Speaking on the issue of crime, the Head of State said that strong institutions (homes, schools and churches) are critical in order to nurture the young generation, particularly through the difficult adolescent years and encourage them to stay on the right path. The Head of State noted that it is also important to address the causes of crime.

The second issue the President believes is hindering Guyana’s development is the proliferation of diseases such as dengue, malaria, gastroenteritis and more recently, chikungunya and zika. “We are called to ensure a cleaner and greener environment, a more sanitary and healthy environment so that we can bring up our children in a healthy country and overcome that horseman of epidemic diseases,” the President said.

President David Granger being escorted into the National Cultural Centre by Bishop Otto Wade and Rev. Kofia Nials

Ignorance is another, the President noted, is another factor that must be addressed in order for the country to move forward. He said is the greatest threat to the country’s development and explained that too many children are failing exams even at the primary level; not being qualified to enter secondary schools, while those who enter are ill-equipped to complete.

“Every year over 4,000 Guyanese children drop out of primary and secondary schools. Many of them are semi-illiterate or completely illiterate. We cannot build a country, we cannot build a new society, we cannot go into another 50 years of Guyanese Independence with a population, which is dropping out of school at this rate,” President Granger stressed.

The President’s drive to ensure that every child, without exception, attends school has given birth to the now overwhelmingly successful ‘Three Bs’ programme, which has already touched the lives of children across the country.

With regard to the issue of poverty, the President said that it is the root of inequality which affects a large part of the population; preventing them from getting an education and overcoming diseases and seducing young people into a life of crime.
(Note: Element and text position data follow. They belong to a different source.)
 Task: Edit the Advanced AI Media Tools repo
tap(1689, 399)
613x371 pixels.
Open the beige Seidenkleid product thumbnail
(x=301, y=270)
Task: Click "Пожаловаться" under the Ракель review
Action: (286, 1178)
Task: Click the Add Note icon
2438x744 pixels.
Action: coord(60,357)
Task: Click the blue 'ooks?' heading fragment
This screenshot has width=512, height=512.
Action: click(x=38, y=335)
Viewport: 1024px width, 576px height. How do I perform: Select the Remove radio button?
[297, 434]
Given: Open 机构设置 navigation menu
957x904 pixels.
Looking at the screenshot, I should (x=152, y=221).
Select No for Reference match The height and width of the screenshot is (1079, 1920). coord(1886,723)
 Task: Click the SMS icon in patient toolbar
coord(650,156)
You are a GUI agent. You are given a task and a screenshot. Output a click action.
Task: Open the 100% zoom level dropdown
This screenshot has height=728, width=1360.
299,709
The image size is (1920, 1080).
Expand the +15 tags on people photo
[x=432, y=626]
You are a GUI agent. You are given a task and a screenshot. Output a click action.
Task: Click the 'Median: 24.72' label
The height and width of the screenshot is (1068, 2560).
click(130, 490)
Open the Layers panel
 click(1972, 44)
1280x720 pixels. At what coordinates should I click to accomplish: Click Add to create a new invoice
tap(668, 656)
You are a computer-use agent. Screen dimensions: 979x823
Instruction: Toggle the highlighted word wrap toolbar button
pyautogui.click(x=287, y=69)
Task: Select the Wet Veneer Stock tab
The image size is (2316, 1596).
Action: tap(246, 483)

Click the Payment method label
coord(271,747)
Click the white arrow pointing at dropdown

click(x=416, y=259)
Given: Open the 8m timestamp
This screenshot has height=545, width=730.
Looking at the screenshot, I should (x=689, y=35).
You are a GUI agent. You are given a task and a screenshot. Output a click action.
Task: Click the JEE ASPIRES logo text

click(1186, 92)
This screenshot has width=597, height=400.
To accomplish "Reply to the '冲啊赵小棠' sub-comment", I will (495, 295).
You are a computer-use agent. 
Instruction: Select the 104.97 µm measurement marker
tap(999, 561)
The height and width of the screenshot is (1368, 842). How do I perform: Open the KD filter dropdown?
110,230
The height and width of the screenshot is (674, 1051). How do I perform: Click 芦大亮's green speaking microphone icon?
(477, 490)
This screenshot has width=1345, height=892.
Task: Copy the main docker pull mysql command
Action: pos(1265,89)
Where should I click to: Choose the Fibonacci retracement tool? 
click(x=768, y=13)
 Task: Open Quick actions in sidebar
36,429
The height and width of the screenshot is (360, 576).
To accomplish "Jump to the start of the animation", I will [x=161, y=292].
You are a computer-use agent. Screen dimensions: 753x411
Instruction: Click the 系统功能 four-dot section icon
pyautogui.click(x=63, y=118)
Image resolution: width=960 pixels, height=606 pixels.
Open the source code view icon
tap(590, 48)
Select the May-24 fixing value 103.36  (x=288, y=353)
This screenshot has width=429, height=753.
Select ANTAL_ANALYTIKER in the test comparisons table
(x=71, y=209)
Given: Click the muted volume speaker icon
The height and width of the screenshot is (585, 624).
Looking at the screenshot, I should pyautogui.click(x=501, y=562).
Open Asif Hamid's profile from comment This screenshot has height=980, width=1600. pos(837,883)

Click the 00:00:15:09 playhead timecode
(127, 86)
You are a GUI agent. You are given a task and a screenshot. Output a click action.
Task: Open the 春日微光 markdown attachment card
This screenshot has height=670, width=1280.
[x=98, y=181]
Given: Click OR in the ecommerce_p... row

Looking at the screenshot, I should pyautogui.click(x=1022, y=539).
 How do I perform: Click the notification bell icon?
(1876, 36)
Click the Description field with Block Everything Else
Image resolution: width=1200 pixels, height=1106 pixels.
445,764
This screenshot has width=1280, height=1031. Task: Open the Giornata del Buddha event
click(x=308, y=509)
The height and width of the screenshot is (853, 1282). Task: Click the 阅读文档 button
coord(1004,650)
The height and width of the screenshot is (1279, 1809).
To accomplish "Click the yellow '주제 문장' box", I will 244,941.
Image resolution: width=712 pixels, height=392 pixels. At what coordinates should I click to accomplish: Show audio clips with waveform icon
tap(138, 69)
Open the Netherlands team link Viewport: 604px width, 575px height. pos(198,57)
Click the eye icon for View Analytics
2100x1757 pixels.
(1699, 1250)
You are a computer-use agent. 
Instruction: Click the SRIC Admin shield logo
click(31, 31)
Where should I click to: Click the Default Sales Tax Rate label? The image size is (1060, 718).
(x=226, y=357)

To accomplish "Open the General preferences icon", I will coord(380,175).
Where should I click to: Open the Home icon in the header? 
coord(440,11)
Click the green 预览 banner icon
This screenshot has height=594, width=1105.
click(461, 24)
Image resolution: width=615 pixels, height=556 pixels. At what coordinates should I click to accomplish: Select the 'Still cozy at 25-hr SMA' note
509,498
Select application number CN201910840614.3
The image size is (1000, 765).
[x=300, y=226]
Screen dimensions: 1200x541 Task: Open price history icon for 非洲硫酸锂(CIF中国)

“Poor people have very few choices…the Government cannot solve these problems alone. The message I bring today to you today is to appeal to the Methodist Church to work with other non-governmental organisations, other religious organisations to overcome these four horsemen of the apocalypse,” he said.

The annual conference saw a series of activities over the past week including a health fair held in Georgetown yesterday. It brought together members of Berbice, Essequibo, Mahaica, West Demerara, Georgetown chapters of the Methodist Church in Guyana.

Another high point of the conference was the appointment of Bishop Glenna Spencer as the organisation’s new District President. The conference was held under the theme, “Vision 2300+ Moving Forward, Empowered by the Holy Spirit”.